20.08.2017 - 22:22 Uhr
Deutschland & Welt

Amerikaner demonstrieren in Boston gegen Rassismus Marsch gegen Hass

Washington/Boston. Am Samstag - eine Woche nach der Gewalteskalation in Charlottesville - haben in der US-Ostküstenmetropole Boston Zehntausende Menschen friedlich gegen Rassismus und Hass demonstriert. Diesmal war US-Präsident Donald Trump bemüht, einen neuen Ton zu setzen. "Ich möchte den vielen Protestierenden in Boston applaudieren, die ihre Stimme gegen Bigotterie und Hass erheben", schrieb er auf Twitter. "Unser Land wird bald als ein geeintes zusammenkommen!"

von Agentur DPAProfil

Der Protestmarsch in Boston richtete sich auch gegen eine Kundgebung, die zur selben Zeit in einem Park der Stadt stattfand. Während diese nach Angaben der Organisatoren dazu diente, für das Recht auf freie Meinungsäußerung einzutreten, sahen die Gegendemonstranten rechtsextreme Motive hinter der Versammlung.

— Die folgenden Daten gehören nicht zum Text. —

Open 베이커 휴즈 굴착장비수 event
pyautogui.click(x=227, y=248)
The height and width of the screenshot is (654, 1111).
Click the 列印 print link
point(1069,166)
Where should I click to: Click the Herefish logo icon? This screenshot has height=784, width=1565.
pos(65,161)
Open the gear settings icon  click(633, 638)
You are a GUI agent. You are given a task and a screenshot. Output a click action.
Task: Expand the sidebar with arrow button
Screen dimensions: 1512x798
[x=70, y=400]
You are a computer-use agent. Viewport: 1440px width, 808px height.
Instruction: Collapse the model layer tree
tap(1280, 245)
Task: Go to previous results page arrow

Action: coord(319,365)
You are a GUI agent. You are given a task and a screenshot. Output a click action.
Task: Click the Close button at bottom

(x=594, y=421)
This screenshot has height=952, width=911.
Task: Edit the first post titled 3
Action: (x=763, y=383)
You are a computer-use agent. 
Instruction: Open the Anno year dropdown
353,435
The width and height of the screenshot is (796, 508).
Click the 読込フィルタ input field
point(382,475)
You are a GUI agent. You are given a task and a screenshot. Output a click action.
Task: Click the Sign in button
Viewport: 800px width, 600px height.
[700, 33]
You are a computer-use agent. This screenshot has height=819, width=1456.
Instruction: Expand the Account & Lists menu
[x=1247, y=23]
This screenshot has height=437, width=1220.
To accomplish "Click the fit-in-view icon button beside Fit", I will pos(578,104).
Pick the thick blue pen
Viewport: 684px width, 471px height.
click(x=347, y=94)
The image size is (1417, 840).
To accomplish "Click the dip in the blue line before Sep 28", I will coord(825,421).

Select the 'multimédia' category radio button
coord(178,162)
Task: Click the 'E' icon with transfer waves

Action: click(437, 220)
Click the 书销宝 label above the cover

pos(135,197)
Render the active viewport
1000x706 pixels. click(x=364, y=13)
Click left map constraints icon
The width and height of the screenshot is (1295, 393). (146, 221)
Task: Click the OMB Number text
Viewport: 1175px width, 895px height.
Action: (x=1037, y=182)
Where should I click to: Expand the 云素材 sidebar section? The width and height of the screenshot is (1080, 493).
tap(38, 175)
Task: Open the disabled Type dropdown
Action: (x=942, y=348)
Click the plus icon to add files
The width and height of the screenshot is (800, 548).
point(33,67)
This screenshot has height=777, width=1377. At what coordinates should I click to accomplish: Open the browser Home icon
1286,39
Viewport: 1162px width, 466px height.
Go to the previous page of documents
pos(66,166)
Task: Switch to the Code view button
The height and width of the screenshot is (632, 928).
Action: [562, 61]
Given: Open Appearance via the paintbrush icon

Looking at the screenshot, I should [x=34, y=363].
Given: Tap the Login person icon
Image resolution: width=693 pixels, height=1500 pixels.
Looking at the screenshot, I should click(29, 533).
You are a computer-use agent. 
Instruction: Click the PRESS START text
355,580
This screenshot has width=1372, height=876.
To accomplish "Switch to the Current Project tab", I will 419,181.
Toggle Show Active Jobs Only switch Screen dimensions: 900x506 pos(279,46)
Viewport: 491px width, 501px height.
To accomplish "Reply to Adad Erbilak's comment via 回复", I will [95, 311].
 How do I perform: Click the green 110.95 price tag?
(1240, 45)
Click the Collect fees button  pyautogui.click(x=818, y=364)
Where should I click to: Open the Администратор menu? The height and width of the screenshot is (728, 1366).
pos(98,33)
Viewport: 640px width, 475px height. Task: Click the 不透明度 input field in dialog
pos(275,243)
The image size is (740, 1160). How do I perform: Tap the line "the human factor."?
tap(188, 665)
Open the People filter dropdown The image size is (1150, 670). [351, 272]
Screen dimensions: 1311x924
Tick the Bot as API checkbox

Nach anhaltender Kritik an seinen milden Äußerungen über die rechtsextremen Auswüchse von Charlottesville will der US-Präsident mit einer Großkundgebung wieder in die Offensive gehen. Am Dienstagabend (Ortszeit) wird Trump vor Anhängern in Phoenix (Arizona) sprechen - trotz der Bitte des demokratischen Bürgermeisters der Stadt, Greg Stanton, der Nation so kurz nach Charlottesville erst einmal Zeit zur Verarbeitung und "Heilung" zu geben. Auch besteht die Sorge, dass es zu Zusammenstößen zwischen Trump-Anhängern und Gegendemonstranten kommen könnte.